Lost in Time(55)
“My secret.”
“What secret?”
“What I’m hiding here. That’s why you came.”
Slowly, she released her grip on his shirt.
“Follow me,” Hiro said, turning and marching deeper into the tunnel.
They walked in silence. Adeline took out the burner phone, but there was no reception in the tunnel, which explained why Hiro had disappeared from the BuddyLoc app. As they walked, Adeline wished she had left a note for Daniele. Or sent an email to herself, revealing where she was. No one knew she was here. What if this was some sort of dungeon where Hiro was going to imprison her?
But his body language told her that he wasn’t a threat. It was almost like he was afraid of her now. Or maybe he was scared of whatever was waiting at the end of the tunnel.
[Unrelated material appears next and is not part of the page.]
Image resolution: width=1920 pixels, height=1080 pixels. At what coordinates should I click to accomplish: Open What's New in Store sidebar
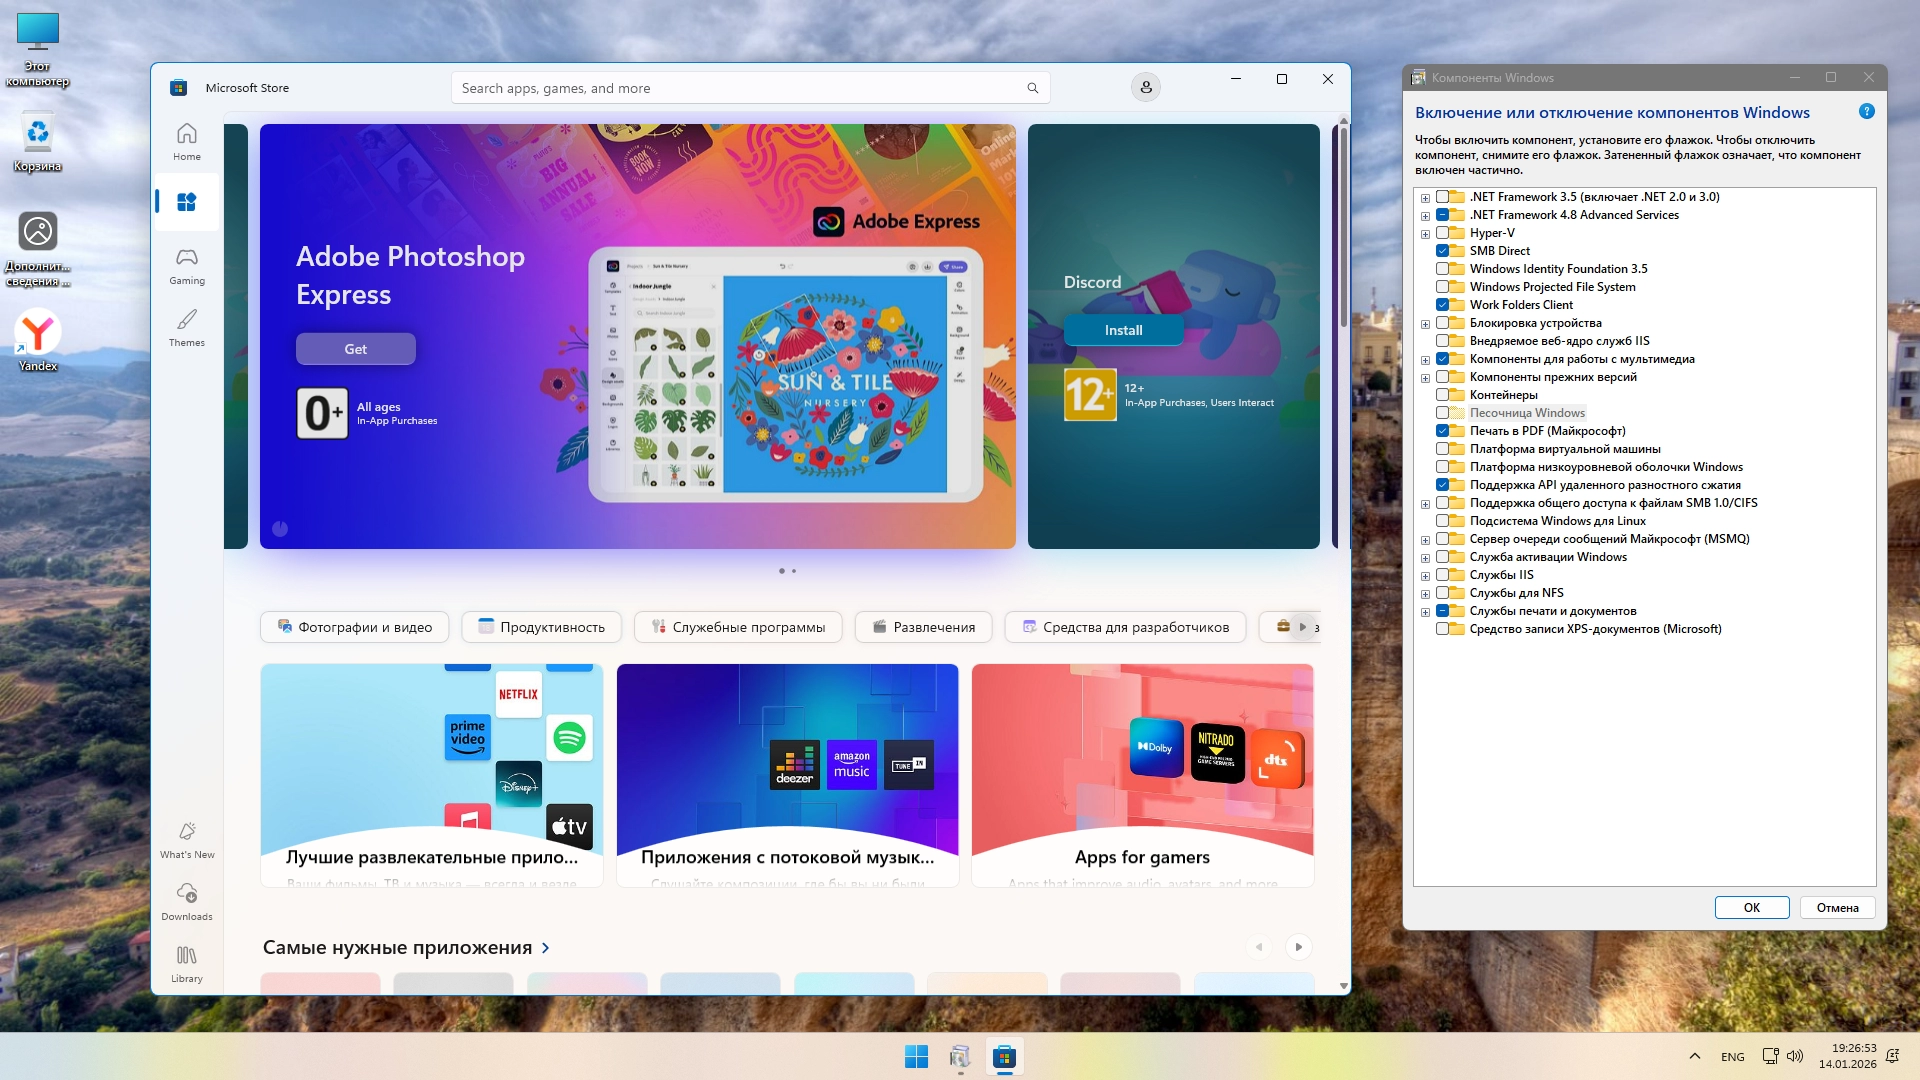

Up ahead, Adeline spotted a metal door, much like the one in the basement of the home where they had entered the tunnel. There was a panel too, the same type as at the other end.
Hiro pressed his thumb to the glass and the door lock clicked. Hiro opened it, revealing an oval room with three metal doors like the one they had come through.
In the center, on the far wall, was a wide wooden door. Sitting in front of it was a muscle-clad man perched on a small stool. He was looking down at a hardcover novel encased in plastic, the type a library might wrap around a book. He closed the tome and slid off the stool with a creak.
“Dr. Sato,” he said. “Forget something?”
“No. Let us in.”
The burly man eyed Adeline. “She’s a bit young.”
Hiro’s silent stare was like the sun. The muscle man—a bouncer, Adeline assumed—was like a stick of butter. With every second, he melted.
Finally, he reached back and opened the door and held out his hand.
Adeline stood rooted on the spot, taking in the scene.
Tables spread out, wall-to-wall, filled with people sitting at them, studying the cards in their hands, stacks of chips arrayed around them like walls of a fortress, some tall, others crumbling. Dozens of conversations mingled in the air, which was tinged with the clouds from vaping pens.
Adeline stepped forward, through the door, and joined Hiro at the edge of the room.
An attendant in a white shirt and black vest raised a radio to his mouth and whispered something, then pressed a finger to his earpiece, listening.
He turned to Hiro. “We have a spot for you, Dr. Sato.”
Hiro turned to Adeline. “Seen enough?”
“Yes,” she said quietly.
In the tunnel, on the way back, they walked in silence for a while. Finally, Hiro said, “It’s a sickness.”
“Gambling?”
“I wish I could go back and never place that first bet. Never experience the rush from that first win.”
Adeline wasn’t sure what to say to that.
Hiro looked back at her. “Daniele didn’t tell you?”
“About the gambling? No. She knows?”
“Of course. She helped me. She holds my shares in Absolom in a trust. Ninety percent of the dividends go to charity. I gamble with the rest. That feeds the hunger.”
He said it like a fact, but Adeline could hear the shame in his voice.
“As I said. It’s a sickness.”
“That’s why you needed to work on Absolom. For gambling debts back then.”
“Yes.”
At the door, Hiro pressed his thumb to the panel. When the metal slab swung open, another figure was standing in the dark basement.
Elliott.
So that’s who Hiro had called.
His face was grim, but as he stared at Adeline, a small smile began to form. “It was unwise to come here. And very brave. You’re a lot like your father: courageous to a fault. That’s one of the reasons I loved him so much.”
“I want answers.”
“You deserve answers.”
Hiro closed the door, shutting out the light from the tunnel. The three of them stood in near darkness, only the glow from the panel beside the door and the moonlight shining down the stairwell lighting the space. Adeline spoke first.
“Who killed Nora?”
Elliott answered: “I don’t know.”
“Who do you think killed her?”
“Daniele.”
“Why?”
“She’s in love with your father.”
“What?”
“It’s the only thing that makes sense. She killed Nora because she knew Sam and Nora were in love with each other.”
“But why would she frame my father?”
“To have him all for herself. To control him completely and hide him away from the world.”
“I don’t understand.”
“Think about it, Adeline. You know we’re trying to get him back, right?”
“Yes.”
“If we’re successful, what do you think will happen?”
“We try to prove his innocence—”
Elliott shook his head. “My dear, that ship has sailed.”
Adeline swallowed, the words like a final judgment on the dream she had held onto. “Okay,” she said slowly. “What happens when we get him back?”
“Did you know Daniele bought an island in the Pacific?”
“No.”
“She’s working on treaties with governments around the world to make it a sovereign nation. She’s even begun seasteading to expand it. She’s richer than any of us—and she has wealth beyond Absolom Sciences, money from before, from the other start-ups she funded and public market investments. Things don’t add up about Daniele. What we know is that she’s building something. A sort of paradise hidden away from the world.”